This task calls for the lines below starting at the one containing "This screenshot has height=242, width=336." and ending at the one containing "This screenshot has width=720, height=448.", repeated exactly with both ends kept and pictures left out.

*** Opening of Material for this task ***

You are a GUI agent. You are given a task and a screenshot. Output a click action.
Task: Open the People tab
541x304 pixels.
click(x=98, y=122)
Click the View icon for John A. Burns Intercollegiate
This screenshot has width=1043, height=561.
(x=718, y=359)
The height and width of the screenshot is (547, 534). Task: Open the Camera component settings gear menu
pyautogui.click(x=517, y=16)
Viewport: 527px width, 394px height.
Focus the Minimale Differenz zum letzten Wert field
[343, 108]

*** Close of Material for this task ***
*** Opening of Material for this task ***

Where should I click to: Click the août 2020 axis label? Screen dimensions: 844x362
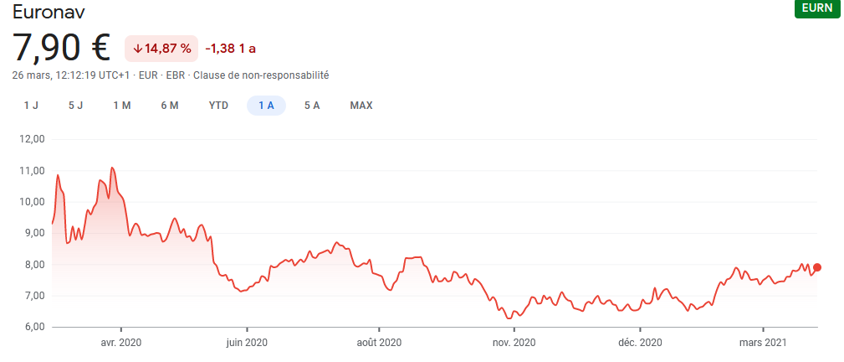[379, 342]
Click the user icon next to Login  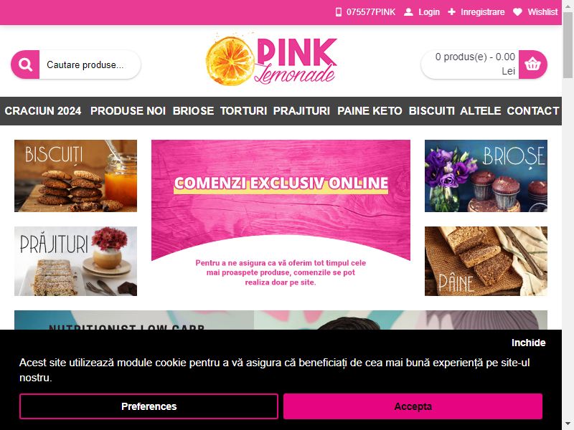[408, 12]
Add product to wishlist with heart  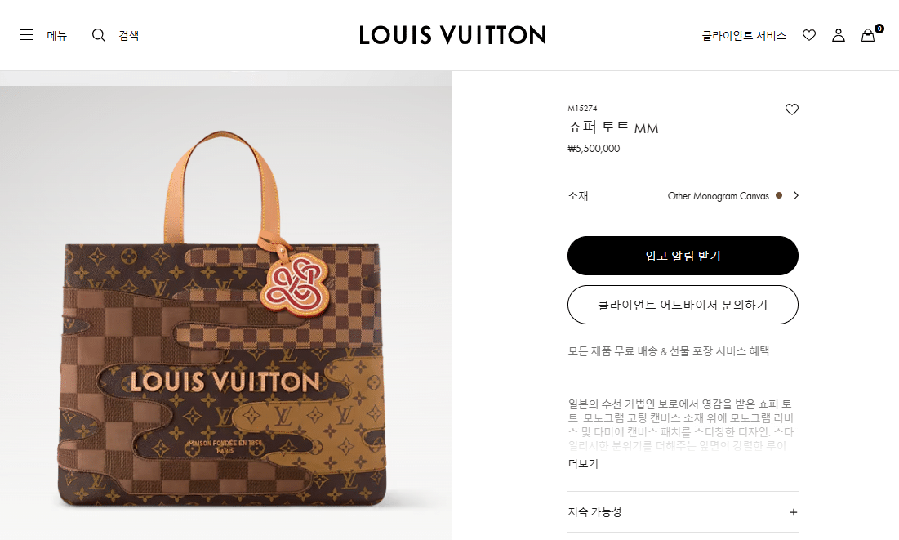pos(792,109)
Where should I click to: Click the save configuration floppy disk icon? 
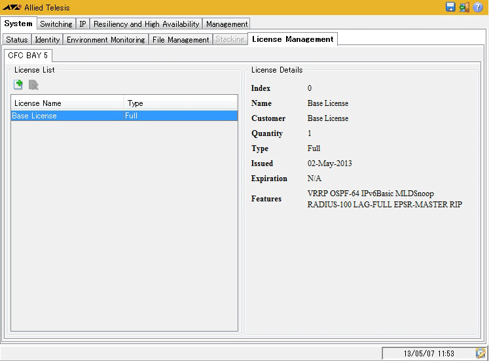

*** Close of Material for this task ***
*** Opening of Material for this task ***

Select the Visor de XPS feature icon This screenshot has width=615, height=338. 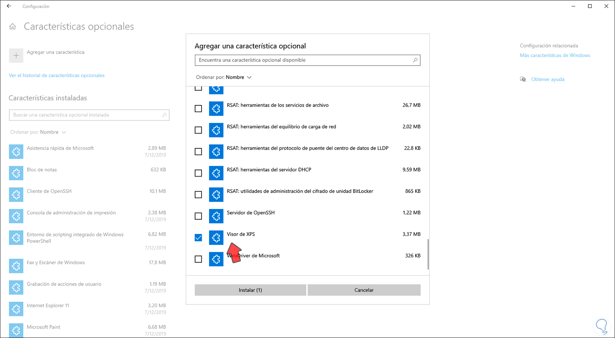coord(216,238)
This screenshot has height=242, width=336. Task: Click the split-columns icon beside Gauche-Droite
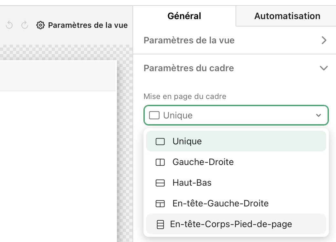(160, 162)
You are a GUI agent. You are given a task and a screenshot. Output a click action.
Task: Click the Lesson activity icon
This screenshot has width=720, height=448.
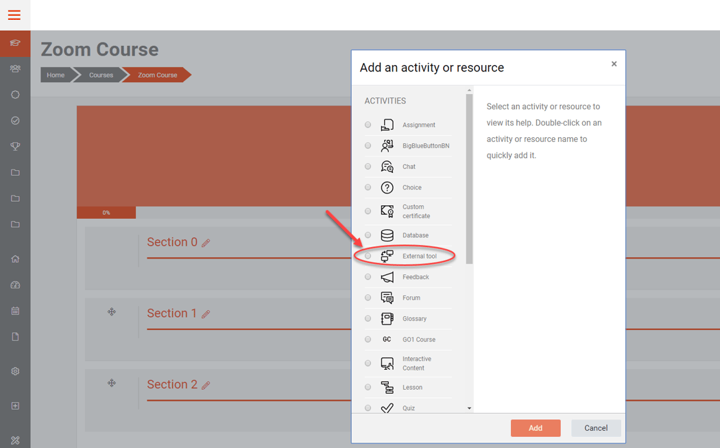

*** Close of Material for this task ***

#### Exercise solution
This screenshot has height=242, width=336. Task: Click the split-columns icon beside Gauche-Droite
(160, 162)
You are a GUI agent. You are given a task and a screenshot. Output a click action.
Task: Click the Lesson activity icon
This screenshot has width=720, height=448.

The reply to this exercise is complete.